A simple Google search will quickly highlight the prejudice, fake news and the misunderstandings associated with man’s most trusted companion and tool — the beard.

But there is a group that is standing up to this soft form of discrimination, and in a similar vein to the Campaign for Real Ale (Camra), the Beard Liberation Front (BLF) seeks to preserve, help and fight on behalf of the simple beard-wearer.

The founder and organiser of the group, trade union official Keith Flett, has been heading the front since its establishment in 1995, at the dawn of New Labour and its more corporate, clean shaven brand of politics.

“There is an age-old prejudice that if you’re wearing a beard, you’re hiding something,” Flett explains. This prejudice perhaps goes far in explaining the distinct lack of beard-wearers in British politics and media.

“So, for example, the idea is that if you’re reading the BBC news and you’re wearing a beard, maybe you’re not being quite as honest as you should be,” said Flett. “Although, many people on the left would say — well, the BBC isn’t being honest at all anyway…”

Flett has been the bearded face of the BLF since before the third millennium — set up to campaign against pogonophobia, stir debate and, he says, provide a general relief from the more serious forms of discrimination by providing light, sometimes comic, beard commentary.

“It’s not a formal organisation and I’m not sure why it would need to be — it’s a very informal network,” Flett says of the BLF’s membership base.

“We don’t have a physical presence — so you’re not going to see the BLF turning up in person at a picket line or anything like that,” he says.

“In that way it fits into the modern era, ideally suited for social media and the online world — perhaps it was before its time.”

The majority of the BLF’s views and commentary can be found on Flett’s personal Wordpress site, where he and the front put up opinion pieces, news announcements as well as run their famed “Beard of the Year” poll.

And while it is no Momentum and doesn’t have a fresh supply of university graduates manning its desks, it has been a consistent and constant online presence over the years.

“It’s always been a less than serious thing — it’s not entirely unserious — but it does fall mainly on that side,” admits Flett.

“We do sometimes get involved in slightly more serious things — but it’s probably about 10 per cent of the stuff we do,” Flett tells me.

When the BLF does get involved in campaigns for the acceptance of beards, or in defence of them, it does so in a number of specific cases.

“The most well-known thing that pops up all the time is people not being allowed to wear or work with respirators because of their beards,” says Flett.

......

• Actions to take:
1. Return the passage of the Beard Liberation Front article that begins with the words "And while it" and ends with "Flett tells me.", copied word for word.
2. Answer these questions using the Beard Liberation Front article:
(a) In what year was the Beard Liberation Front established?
(b) What is Keith Flett's occupation?
(c) Roughly what share of the group's activity involves more serious matters, according to Flett?
3. Write the next part of the Beard Liberation Front article, picking up after its final sentence.

• Stored data:
......

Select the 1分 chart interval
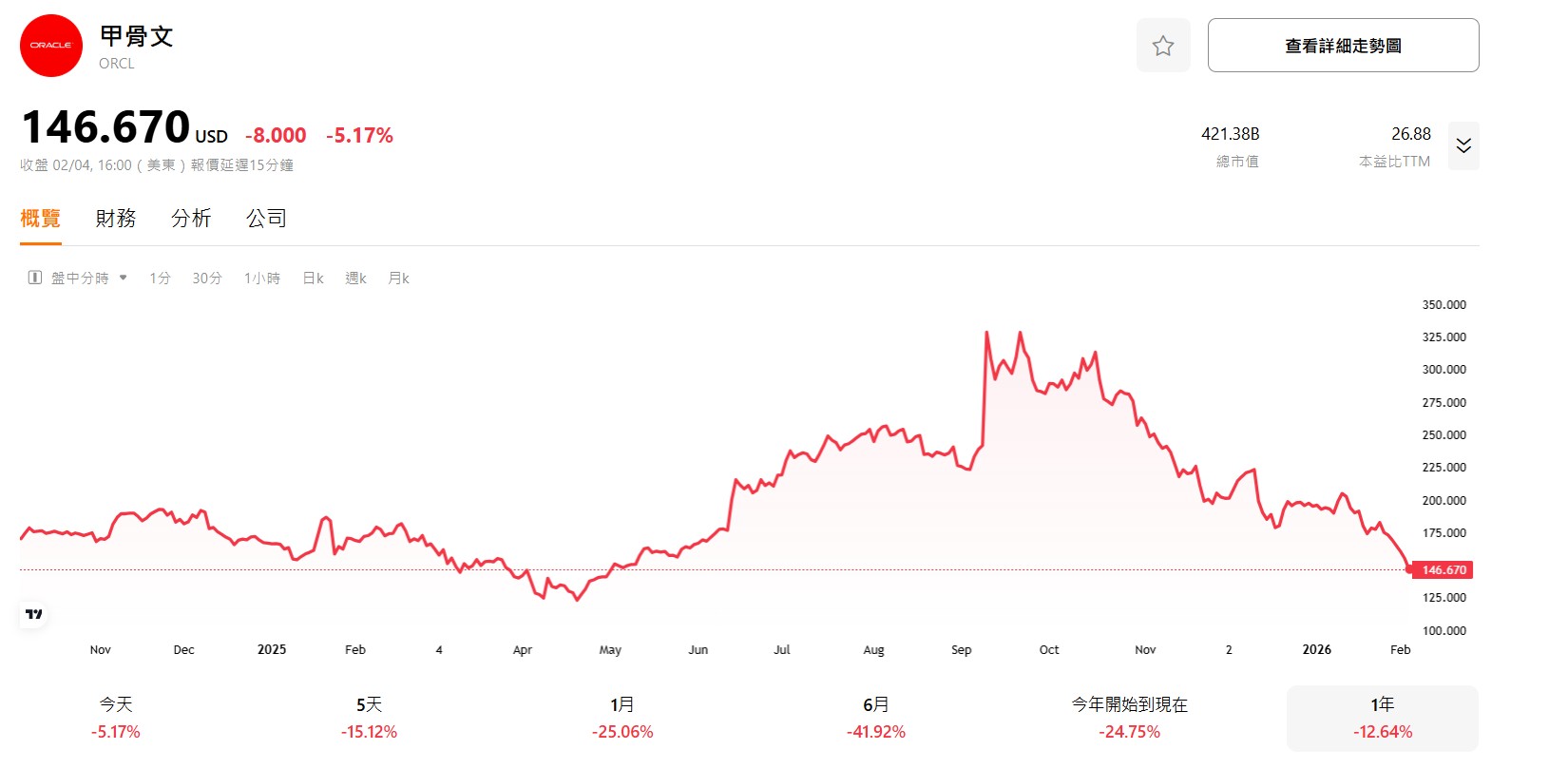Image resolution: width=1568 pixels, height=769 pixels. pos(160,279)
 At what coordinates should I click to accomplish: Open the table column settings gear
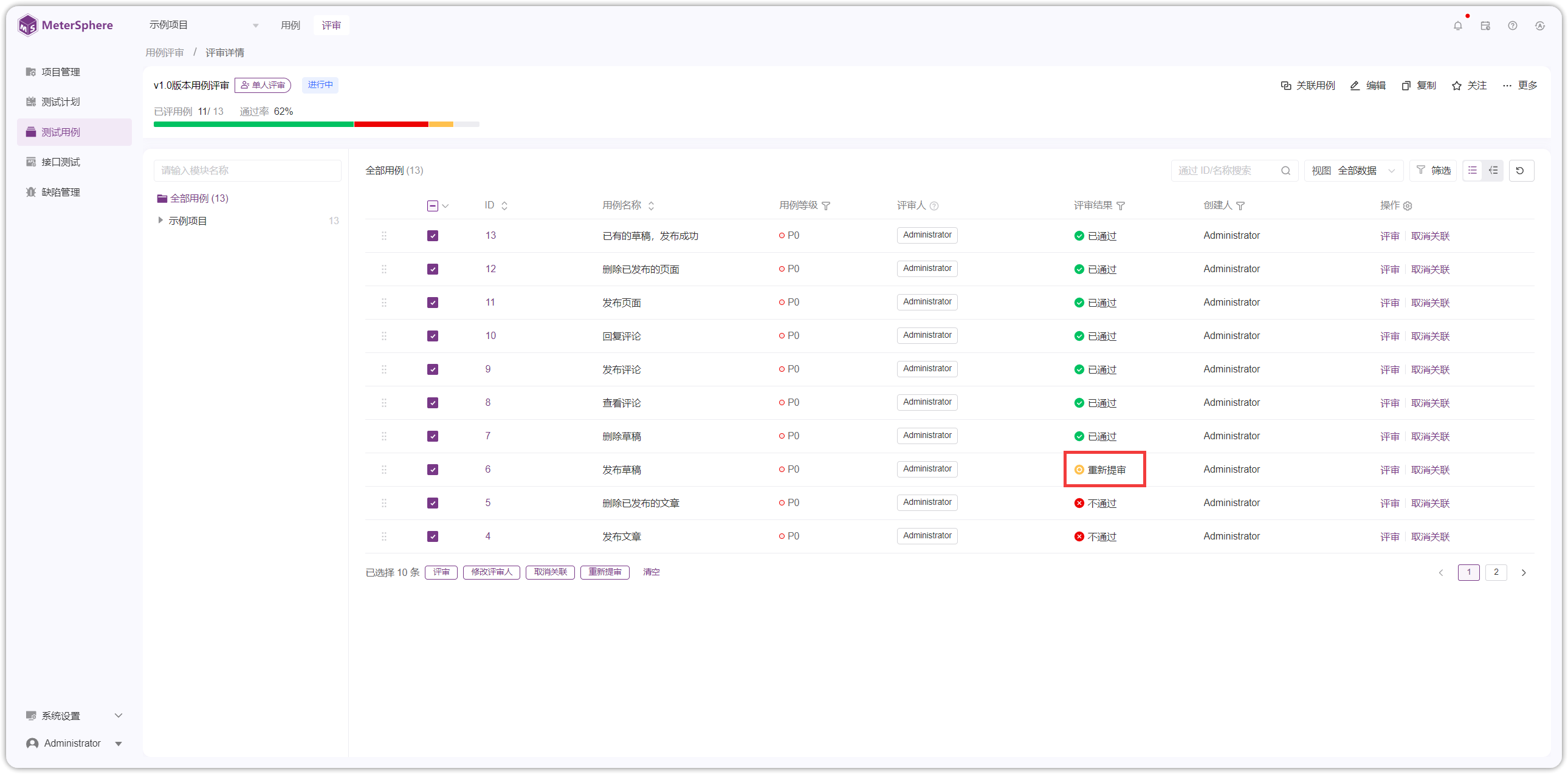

......

• Answers to the exercise:
1.
And while it is no Momentum and doesn’t have a fresh supply of university graduates manning its desks, it has been a consistent and constant online presence over the years.

“It’s always been a less than serious thing — it’s not entirely unserious — but it does fall mainly on that side,” admits Flett.

“We do sometimes get involved in slightly more serious things — but it’s probably about 10 per cent of the stuff we do,” Flett tells me.

2.
(a) 1995
(b) Trade union official
(c) About 10 per cent

3.
“I mean obviously if you have a ZZ Top beard the respirator won’t work … but provided you’ve got a relatively normal beard it will be absolutely fine.”

He recalls the recent case of a Northern Ireland-based police officer, who took the force to a tribunal for disciplining him because of his beard.

“He rang me up and I provided some advice,” Flett says. “He argued that female officers are allowed to have long hair — why not a beard then? And he actually won the case.”

The discussion turned to British politics and media, and Flett admits that the beard-shaped landscape is looking much better than it was in the late 1990s.

“They are much more common now — in the 1990s it was much more of an issue, and people not being allowed to have beards at work,” he says. “The world has moved on, for the better.”

But even with some notable exceptions, the majority of front line politicians and mainstream media figures still adhere to the doctrine of shaving each morning.

The Corbyn project has been taken off life support, while Jeremy himself has moved to the backbenches. Bearded politics in the US is represented by the abhorrent Ted Cruz.

“The Tories do have more beards than they used to — so I guess it’s progress of a kind,” Flett says.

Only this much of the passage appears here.